Bien qu’elle soit en complète rupture avec l’attitude des gouvernements — puisque ceux-ci sont soupçonnés d’être à l’origine d’une immense machination qu’il faudrait décrypter — la théorie du complot n’en demeure pas moins, elle aussi, une observation en surface, mais à l’autre extrémité, si on peut dire les choses ainsi; pour le complotiste, les causes profondes du terrorisme sont elles-mêmes des effets d’une cause unique plus profonde encore, soit le complot. Ainsi, la situation géopolitique du monde, la disposition des pièces sur l’échiquier, sont un voile, une fiction organisée, qui cache quelque chose d’autre.

Il s’agit là d’une autre manière confortable de considérer la triste réalité, à savoir que des individus et des groupes, retranchés dans une haine furieuse, nous en veulent au point de faire sauter des bombes dans les lieux publics. Pour le complotiste, il est inutile de comprendre les causes de cette animosité radicale puisqu’il s’agit d’une vaste mise en scène dans laquelle il refuse de jouer un quelconque rôle.

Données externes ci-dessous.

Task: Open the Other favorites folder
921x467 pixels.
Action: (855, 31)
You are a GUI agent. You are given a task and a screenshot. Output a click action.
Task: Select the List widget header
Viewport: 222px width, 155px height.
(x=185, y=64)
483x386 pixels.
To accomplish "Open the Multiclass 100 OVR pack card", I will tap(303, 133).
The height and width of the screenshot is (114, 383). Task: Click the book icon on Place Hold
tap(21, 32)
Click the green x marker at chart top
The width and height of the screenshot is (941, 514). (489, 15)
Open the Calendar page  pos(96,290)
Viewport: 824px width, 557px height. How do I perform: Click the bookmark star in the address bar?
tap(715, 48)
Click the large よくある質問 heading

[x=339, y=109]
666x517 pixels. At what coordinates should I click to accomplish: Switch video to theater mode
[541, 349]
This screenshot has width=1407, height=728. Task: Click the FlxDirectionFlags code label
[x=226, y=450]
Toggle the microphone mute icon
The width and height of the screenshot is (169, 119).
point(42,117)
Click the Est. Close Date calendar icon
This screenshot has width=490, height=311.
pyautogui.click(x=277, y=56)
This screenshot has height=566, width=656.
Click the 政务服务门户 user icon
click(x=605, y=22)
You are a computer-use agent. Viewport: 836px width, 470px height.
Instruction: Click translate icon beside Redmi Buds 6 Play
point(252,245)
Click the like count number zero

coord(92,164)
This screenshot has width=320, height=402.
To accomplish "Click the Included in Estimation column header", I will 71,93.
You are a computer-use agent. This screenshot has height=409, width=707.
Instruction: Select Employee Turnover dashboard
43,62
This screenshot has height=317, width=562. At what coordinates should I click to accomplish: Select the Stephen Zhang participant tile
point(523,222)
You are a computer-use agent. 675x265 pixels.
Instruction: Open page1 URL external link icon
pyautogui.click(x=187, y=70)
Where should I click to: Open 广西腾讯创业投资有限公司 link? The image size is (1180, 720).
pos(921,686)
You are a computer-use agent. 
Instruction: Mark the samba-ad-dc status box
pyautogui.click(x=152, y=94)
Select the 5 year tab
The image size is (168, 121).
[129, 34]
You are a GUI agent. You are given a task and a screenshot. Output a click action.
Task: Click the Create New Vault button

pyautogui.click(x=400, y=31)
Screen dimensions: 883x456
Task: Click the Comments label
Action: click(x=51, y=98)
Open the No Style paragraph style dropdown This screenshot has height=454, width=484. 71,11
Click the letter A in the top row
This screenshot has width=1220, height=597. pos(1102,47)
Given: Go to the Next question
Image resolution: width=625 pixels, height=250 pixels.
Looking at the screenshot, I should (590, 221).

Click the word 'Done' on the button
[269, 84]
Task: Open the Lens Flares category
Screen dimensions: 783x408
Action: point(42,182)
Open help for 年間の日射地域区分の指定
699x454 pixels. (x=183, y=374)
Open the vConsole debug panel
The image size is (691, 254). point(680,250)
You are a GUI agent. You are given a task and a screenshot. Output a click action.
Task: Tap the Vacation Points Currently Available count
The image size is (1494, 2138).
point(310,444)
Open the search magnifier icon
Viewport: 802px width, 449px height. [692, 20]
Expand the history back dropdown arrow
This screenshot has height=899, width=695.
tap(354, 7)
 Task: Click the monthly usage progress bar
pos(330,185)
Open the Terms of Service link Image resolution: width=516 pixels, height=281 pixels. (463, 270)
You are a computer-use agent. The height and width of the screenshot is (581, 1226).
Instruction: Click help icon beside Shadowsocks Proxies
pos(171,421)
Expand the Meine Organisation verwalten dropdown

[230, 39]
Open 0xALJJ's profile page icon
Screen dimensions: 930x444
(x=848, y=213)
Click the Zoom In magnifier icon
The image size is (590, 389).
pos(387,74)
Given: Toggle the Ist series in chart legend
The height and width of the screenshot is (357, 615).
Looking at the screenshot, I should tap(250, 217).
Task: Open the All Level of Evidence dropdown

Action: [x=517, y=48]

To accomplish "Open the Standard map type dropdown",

Entre les discours des complotistes pour qui les causes sont des effets et celui du politicien pour qui les effets se suffisent à eux-mêmes, le citoyen téléspectateur doit trouver sa voie. Deux versions du réel s’offrent à lui tentant de détourner le rôle qu’il joue en société et le message envoyé par la bombe qui explose. D’un côté, on lui dit de ne pas se poser de questions, de l’autre on lui dit de regarder ailleurs. On lui souhaite bonne chance, il en aura besoin, car à ce jeu, c’est son rapport à l’autre qui demeure occulté. Et gageons que cet autre se trouve déjà quelque part à fabriquer une autre missive explosive qui demeurera incomprise.